My chosen development tools keep moving and mutating so I decided it would be good to start documenting it as time moves on. I started out in Sublime text, then did a few courses that used jupyter notebooks a ton. I like a few features from the notebooks but overall I dislike the clunkiness of the web browser interface. I also really dislike that it is hard for me to get .py files out of it. There are good use-cases for notebooks, but to me most of those times I can also just use the python prompt.
IDE
JUST this month I discovered that you can run python code inside of Sublime! It’s great! I briefly switched to spyder after I saw someone running it side-by-side with the terminal and code editor. That was great, but after the initial buzz wore off I found the editor was laggier than sublime, it crashed once or twice a day, and I eventually stopped using it as a result.

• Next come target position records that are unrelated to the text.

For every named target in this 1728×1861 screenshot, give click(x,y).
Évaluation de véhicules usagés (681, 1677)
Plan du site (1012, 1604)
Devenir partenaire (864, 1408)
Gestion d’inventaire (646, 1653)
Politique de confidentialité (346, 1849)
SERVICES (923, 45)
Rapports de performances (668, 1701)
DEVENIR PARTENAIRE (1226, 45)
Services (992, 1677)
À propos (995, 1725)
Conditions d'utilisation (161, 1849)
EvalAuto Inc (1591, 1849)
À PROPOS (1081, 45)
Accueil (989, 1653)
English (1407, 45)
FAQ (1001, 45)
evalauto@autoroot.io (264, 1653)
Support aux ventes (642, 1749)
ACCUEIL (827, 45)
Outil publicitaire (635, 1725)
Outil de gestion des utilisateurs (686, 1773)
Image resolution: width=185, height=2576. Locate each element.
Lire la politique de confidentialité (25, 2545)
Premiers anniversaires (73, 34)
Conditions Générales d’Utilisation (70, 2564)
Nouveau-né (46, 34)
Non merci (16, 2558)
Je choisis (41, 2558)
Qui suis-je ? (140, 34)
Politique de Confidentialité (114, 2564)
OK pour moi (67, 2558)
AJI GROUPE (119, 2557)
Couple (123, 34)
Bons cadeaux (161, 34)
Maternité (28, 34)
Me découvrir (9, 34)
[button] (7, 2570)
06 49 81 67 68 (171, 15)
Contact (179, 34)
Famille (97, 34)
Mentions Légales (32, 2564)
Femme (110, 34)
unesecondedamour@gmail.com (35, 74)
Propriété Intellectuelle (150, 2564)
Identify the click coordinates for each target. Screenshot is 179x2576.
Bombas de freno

A few days later I was watching a tutorial from Corey Schafer and I noticed he was somehow running code inside of Sublime Text. I went down a wormhole of configuration videos and finally realized exactly how easy it is. To build the script and run it the shortcut is command-B. and to show or hide the console window the shortcut is control – backquote.
File Management
I work on three different machines so it is important to have my files shared and synced across all of them. My current method is to put everything on google drive. It gives me the ability to roll back to a previous version, syncing across machines, and I can also use the web interface in the event that I end up using a new machine. The one issue that I run into is that if I don’t save and close my files when leaving a machine I will often end up with conflicting versions. This is more a concern with the text files that I use for taking notes because I need to save the source code in order to run it, but the text files can go hours between saves.